The Cost Of Motoring


Recently FCA (Fiat Chrysler) CEO Sergio Marchionne criticised the auto industry for being too fragmented, making it less efficient than it should be. He said it was risky not to cooperate more as costs increase. The industry is spending a lot on getting CO2 emissions down and looking at alternative fuel options. Add to that the new technologies making cars ever more complex and prices simply cannot come down. Margins in the mainstream sector are paper thin as it is.

He is right and I have commented here before about it. So much cost is wasted by duplicated R&D, costs that could be shared better.

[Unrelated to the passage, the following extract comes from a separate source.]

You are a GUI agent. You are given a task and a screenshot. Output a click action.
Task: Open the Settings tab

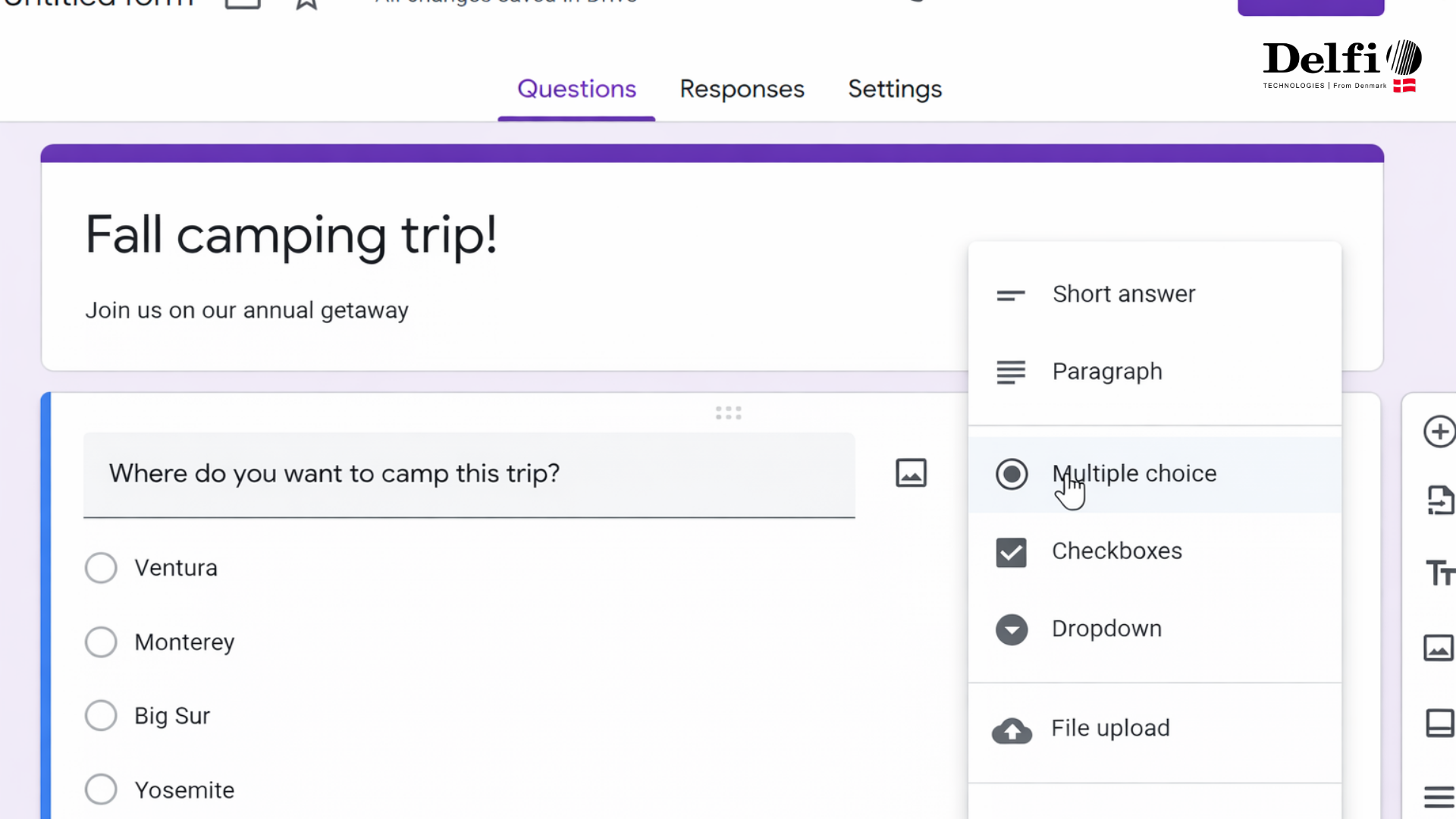coord(895,89)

It's an expense that someone has to wear, either the car maker or the consumer. However there are moves in the right direction but not enough for Sergio. I think he is impatient with the progress FCA is making and wants to work with others more than they do with his company. This is slowing him down.

Now on to the cost to the consumer. Cars are too expensive. It's not just the outlay, nor fuel, servicing, insurance or registration. The big killer is depreciation. If they cost less to buy, then that would lessen depreciation as reduce costly monthly payments if using finance.

So with ever greater economies of scale why are prices not lower? Beyond what has been mentioned, most cars are simply more than most motorists need. If I bought a new car tomorrow it would have far more features than I want. That applies to a wristwatch, cellphone or computer too. The difference with a car is instead of costing me tens of dollars more, it adds up to hundreds or - more likely - thousands.

Consumers wear the high cost of car ownership so they get what they deserve. I personally resent giving up so much hard earned money to pour down the new car sink hole. If more people held off buying and made their over-engineered and over equipped vehicle last longer, or even gave up car ownership for public transport, then maybe the industry would have to rethink how it operates. I just can't see that happening.